Originally reviewed for The Prism Book Alliance - full review
o'er here.
Extra note: I GAVE IT ALL THE STARS. YOU SHOULD READ THIS.
A Silver’s heart drifts through its body, bumping softly against walls and other organs. Sometimes it’s illuminated, and you can see it beneath the bruised skin, floating along like a lantern underwater.
I’m going to start this review by saying simply: you should read this book. As in the right the heck now. Go.
While technically queer SF rather than m/m romance, The Silvers is sci-fi in the speculative, rather than sciency sense. It’s a story about otherworlds that is actually about inner worlds, and an exploration of some very human ideas: love and freedom, and the compromises we make for them. While the “introduction of an alien to teach us about ourselves, ah d’you see” is a common enough sfnal premise, The Silvers does it exceptionally well.

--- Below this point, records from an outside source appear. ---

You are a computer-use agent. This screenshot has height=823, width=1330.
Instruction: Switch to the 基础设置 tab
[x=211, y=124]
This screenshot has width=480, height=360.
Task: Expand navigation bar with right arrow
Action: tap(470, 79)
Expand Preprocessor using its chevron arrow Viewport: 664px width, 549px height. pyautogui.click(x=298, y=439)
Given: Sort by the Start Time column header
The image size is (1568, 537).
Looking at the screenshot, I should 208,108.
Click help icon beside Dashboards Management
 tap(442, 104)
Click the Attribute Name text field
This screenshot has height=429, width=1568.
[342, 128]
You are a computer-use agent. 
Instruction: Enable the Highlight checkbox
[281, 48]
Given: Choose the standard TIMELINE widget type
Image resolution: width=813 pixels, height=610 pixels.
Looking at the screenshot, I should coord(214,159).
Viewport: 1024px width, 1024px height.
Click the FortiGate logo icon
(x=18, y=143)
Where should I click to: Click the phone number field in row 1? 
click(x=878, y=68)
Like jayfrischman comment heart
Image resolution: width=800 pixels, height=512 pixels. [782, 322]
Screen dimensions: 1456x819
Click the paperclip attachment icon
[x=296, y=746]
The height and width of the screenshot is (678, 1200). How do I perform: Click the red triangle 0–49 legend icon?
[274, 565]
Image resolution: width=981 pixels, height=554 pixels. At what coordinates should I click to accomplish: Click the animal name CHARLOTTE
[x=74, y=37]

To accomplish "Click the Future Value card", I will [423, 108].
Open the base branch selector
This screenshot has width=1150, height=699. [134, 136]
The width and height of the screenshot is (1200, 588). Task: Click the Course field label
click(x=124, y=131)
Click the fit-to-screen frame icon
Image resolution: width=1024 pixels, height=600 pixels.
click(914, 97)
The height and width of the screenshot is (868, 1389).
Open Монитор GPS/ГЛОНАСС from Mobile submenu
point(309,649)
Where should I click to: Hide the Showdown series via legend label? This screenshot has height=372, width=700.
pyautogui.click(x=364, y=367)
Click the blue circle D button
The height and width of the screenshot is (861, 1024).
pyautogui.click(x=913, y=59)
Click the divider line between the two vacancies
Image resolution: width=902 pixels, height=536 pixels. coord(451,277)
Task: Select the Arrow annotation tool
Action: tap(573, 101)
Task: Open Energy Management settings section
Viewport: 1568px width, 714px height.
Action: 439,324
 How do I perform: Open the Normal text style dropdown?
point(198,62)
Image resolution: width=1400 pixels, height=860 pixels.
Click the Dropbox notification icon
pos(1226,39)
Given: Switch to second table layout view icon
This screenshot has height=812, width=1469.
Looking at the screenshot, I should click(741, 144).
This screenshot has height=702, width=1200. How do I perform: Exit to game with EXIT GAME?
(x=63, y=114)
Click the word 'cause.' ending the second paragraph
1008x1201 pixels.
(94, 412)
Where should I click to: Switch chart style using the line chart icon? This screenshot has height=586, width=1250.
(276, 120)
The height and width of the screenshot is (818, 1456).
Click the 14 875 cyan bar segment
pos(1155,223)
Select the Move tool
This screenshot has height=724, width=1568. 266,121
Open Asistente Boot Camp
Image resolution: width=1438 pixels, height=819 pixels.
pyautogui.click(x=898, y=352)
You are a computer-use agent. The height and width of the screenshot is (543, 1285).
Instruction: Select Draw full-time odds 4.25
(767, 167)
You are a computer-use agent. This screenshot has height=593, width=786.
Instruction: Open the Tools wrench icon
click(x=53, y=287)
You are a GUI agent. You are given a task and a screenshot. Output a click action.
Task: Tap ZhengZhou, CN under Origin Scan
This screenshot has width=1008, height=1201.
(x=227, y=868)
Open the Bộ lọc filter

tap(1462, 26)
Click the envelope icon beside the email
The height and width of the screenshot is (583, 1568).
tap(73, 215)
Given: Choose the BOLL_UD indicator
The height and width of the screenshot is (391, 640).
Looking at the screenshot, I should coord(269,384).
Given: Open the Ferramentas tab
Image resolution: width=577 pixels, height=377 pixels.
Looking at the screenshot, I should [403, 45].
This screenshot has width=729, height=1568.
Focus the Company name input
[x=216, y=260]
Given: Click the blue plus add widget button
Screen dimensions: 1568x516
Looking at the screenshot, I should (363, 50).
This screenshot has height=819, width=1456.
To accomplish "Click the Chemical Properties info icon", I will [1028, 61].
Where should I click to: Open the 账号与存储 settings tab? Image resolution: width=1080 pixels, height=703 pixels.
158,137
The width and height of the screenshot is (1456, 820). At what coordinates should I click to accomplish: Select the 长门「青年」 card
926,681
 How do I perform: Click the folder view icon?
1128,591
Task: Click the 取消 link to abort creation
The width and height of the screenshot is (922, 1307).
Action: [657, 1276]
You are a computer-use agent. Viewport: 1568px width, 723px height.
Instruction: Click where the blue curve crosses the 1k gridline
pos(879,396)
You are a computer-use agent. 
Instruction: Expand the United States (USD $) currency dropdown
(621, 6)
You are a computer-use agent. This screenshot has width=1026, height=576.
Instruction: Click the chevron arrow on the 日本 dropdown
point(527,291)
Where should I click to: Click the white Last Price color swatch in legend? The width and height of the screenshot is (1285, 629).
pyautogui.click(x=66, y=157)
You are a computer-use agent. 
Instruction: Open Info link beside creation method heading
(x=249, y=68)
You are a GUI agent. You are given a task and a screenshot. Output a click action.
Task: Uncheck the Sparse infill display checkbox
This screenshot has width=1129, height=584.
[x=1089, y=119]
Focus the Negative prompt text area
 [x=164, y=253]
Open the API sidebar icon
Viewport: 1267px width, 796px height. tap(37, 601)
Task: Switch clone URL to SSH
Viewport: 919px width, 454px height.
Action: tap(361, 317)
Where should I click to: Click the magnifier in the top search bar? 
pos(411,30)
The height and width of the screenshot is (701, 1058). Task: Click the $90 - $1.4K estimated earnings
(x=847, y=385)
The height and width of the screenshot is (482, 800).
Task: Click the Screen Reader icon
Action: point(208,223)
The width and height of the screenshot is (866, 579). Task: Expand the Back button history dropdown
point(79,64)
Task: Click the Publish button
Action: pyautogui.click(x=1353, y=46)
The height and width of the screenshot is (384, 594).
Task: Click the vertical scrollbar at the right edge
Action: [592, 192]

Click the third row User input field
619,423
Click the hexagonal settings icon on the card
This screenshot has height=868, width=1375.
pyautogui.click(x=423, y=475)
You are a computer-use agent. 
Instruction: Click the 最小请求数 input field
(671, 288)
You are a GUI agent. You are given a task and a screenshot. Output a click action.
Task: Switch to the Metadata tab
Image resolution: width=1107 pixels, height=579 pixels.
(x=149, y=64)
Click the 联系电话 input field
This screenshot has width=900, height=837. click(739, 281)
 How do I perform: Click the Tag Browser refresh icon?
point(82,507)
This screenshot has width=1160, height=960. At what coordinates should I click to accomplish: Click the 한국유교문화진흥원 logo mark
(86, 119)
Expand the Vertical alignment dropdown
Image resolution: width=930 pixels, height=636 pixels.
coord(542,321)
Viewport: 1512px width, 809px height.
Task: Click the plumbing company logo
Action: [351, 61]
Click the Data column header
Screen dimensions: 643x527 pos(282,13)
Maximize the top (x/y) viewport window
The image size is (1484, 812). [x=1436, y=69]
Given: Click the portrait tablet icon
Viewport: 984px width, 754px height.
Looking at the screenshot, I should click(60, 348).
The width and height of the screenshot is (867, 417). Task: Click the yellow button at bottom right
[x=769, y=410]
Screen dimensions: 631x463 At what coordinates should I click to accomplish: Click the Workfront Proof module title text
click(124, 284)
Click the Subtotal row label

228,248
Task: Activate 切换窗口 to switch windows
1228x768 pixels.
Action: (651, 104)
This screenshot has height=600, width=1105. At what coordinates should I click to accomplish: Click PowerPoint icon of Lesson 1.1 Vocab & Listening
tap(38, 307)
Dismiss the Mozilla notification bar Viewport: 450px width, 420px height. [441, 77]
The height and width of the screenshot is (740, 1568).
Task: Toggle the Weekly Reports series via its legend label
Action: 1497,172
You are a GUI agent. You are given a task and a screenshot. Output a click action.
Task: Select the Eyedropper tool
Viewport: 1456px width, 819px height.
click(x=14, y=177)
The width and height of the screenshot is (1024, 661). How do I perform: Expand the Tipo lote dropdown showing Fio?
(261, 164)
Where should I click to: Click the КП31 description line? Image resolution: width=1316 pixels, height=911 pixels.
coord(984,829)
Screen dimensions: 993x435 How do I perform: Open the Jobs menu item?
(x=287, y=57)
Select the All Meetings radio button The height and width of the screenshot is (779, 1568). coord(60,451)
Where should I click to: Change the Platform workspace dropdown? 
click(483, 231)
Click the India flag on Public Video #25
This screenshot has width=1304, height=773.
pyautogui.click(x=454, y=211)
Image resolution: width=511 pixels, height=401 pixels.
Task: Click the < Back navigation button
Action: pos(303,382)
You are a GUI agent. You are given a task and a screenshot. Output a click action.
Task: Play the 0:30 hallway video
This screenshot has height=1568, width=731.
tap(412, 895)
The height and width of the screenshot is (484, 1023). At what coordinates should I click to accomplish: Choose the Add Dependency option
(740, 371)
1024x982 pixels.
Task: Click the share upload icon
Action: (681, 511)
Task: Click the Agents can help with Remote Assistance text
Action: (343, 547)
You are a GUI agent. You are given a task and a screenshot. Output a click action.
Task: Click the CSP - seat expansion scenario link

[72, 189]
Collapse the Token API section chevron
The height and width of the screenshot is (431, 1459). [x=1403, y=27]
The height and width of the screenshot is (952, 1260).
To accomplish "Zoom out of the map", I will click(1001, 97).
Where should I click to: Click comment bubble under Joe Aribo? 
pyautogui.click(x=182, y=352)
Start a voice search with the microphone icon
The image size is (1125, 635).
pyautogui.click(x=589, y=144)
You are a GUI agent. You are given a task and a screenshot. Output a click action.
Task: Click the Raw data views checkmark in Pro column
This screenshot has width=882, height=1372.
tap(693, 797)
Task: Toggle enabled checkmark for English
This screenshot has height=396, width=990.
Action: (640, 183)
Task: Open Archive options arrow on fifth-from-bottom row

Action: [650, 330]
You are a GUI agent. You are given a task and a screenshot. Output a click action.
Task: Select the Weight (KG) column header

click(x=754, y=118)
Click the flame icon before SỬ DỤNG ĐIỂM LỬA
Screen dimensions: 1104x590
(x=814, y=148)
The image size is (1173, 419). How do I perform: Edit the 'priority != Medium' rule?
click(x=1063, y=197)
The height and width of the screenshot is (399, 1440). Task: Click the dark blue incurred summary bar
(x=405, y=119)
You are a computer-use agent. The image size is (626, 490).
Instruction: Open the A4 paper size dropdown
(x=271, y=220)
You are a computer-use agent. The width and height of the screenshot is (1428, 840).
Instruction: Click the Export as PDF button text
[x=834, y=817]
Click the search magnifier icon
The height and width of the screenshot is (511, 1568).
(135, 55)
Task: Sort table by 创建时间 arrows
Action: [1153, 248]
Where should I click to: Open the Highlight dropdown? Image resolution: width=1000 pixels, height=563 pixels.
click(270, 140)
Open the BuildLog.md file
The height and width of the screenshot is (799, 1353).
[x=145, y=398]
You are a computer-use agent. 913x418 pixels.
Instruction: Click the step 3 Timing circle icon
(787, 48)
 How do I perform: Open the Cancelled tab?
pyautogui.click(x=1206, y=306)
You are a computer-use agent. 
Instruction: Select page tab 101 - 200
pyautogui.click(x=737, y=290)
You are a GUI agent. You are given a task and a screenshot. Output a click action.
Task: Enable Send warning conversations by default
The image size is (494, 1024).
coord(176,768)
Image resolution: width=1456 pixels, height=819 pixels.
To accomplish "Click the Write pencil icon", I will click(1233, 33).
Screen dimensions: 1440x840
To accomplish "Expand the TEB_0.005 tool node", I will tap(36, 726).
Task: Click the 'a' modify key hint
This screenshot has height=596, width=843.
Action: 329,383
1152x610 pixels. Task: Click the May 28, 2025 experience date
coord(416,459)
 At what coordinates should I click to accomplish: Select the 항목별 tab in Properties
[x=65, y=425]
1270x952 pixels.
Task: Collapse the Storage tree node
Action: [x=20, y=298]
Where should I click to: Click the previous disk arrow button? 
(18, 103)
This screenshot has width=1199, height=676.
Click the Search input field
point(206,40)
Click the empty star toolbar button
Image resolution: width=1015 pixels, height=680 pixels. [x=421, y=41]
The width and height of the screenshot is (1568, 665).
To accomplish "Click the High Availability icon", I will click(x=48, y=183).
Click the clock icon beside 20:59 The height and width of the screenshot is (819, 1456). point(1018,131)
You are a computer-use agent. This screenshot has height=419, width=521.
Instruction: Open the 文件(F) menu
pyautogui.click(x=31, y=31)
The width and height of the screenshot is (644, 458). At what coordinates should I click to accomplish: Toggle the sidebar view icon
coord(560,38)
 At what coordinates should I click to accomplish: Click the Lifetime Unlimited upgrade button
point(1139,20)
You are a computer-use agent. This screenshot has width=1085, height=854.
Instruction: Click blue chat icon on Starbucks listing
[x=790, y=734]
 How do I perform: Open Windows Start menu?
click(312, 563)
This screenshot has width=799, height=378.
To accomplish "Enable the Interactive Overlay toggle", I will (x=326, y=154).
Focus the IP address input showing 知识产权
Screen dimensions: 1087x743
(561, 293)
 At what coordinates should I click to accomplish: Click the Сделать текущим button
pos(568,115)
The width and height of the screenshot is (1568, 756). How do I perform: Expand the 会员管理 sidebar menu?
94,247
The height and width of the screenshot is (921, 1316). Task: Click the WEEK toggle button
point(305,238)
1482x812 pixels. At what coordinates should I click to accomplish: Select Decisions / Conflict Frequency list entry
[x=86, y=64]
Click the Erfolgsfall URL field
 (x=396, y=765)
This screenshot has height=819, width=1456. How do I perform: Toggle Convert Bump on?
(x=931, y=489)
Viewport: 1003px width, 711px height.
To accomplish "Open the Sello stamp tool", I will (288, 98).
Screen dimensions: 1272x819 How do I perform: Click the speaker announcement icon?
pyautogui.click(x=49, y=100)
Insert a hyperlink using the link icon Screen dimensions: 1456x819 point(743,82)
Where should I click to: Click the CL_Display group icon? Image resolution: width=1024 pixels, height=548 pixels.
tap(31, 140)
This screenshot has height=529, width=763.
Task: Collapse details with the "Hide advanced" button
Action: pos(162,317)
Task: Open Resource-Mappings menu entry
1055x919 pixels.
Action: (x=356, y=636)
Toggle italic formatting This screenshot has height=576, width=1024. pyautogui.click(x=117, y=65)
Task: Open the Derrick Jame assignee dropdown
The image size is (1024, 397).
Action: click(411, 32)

It’s partially the writing, which possesses a stark and devastating poetry, partially the fundamental nature of the themes themselves and the book's commitment to them, but also the unusual intimacy of its focus. For a story about the meeting of two alien cultures, it’s really only about one alien and one human, and they ways they change, ruin and save each other. It’s not in the conventional sense a romance, but it is a story about love (among other things). It’s also unflinchingly harsh and unflinchingly hopeful at the same time – my heart didn’t quite know what to do with itself while I was reading, though by the end I was simply celebrating that this book exists.